Aim of the exercise
Please write out the section of the oil supply excerpt that opens with the words "Yet more oil" and closes with "media this week.", keeping every word and punctuation mark unchanged.

Document excerpt
This spare capacity could take a while to get back online—about a month, per the EIA’s definition of spare capacity—but it is there, ready to tap when necessary. And it may become necessary despite the latest signs from OPEC+, which have shown members of the extended cartel would stick to their initial plans to add no more than 2 million bpd in production from next month. The thing that could—and likely would—push oil prices higher this summer would be primarily demand that is recovering faster than most anticipated, including the International Energy Agency, which recently called on the energy industry to suspend all new oil and gas exploration in the quest for net-zero emissions. Last week, that same IEA called on OPEC to bring back more production to avoid a further spike in prices.
Yet more oil may well be coming soon from a country exempt from the OPEC+ production cuts. Speculation about Iran’s return to global oil markets is rife, and there are doubts whether it would indeed be able to restore production as quickly as it says, but it will certainly try to do it.
The latest from Tehran is that Iran could go back to a daily average of 4 million barrels within 90 days. Most of this would be back online within a month, an official from the state oil company said, as quoted by Iranian state media this week.
Higher than usual summer temperatures in the Middle East would challenge the region’s power grid. Still, it is unlikely to affect oil markets much or for very long. Prices are already high enough to make some buyers nervous. If they go much higher, they will dampen demand, and nobody wants this just when it is recovering so well. Gulf states may need to tap their spare capacity to keep a lid on prices or, if they are feeling adventurous, watch them rise closer to $100 and risk losing market share to the United States, Russia, and other suppliers who would be only too happy to step in and fill the supply gap.

Data shown
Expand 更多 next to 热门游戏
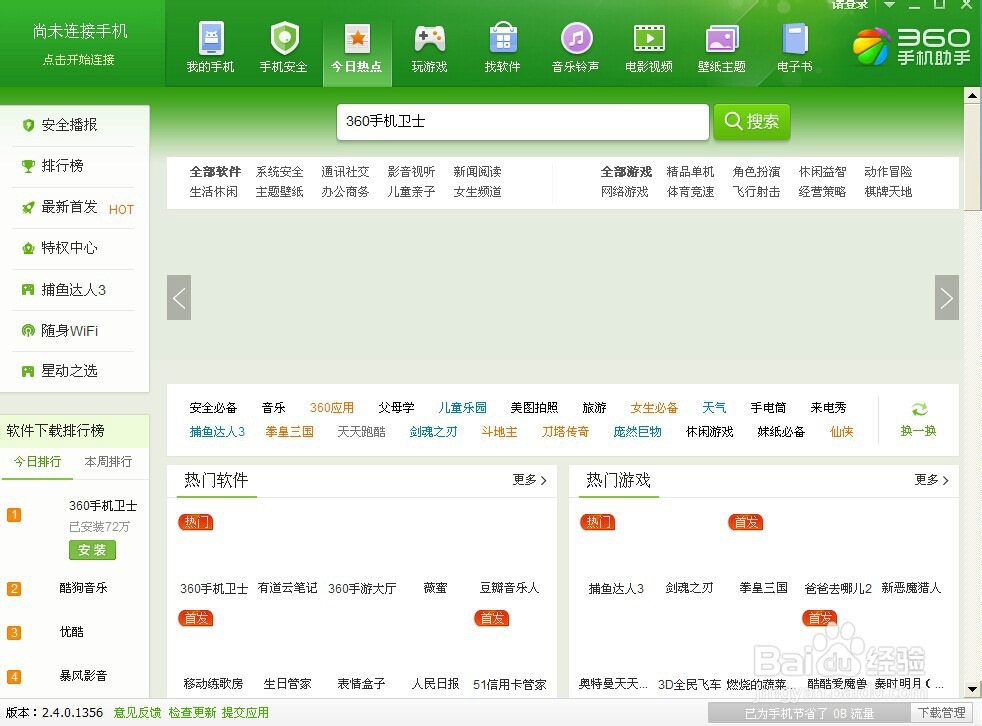Viewport: 982px width, 726px height. [931, 480]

Task result
Yet more oil may well be coming soon from a country exempt from the OPEC+ production cuts. Speculation about Iran’s return to global oil markets is rife, and there are doubts whether it would indeed be able to restore production as quickly as it says, but it will certainly try to do it.
The latest from Tehran is that Iran could go back to a daily average of 4 million barrels within 90 days. Most of this would be back online within a month, an official from the state oil company said, as quoted by Iranian state media this week.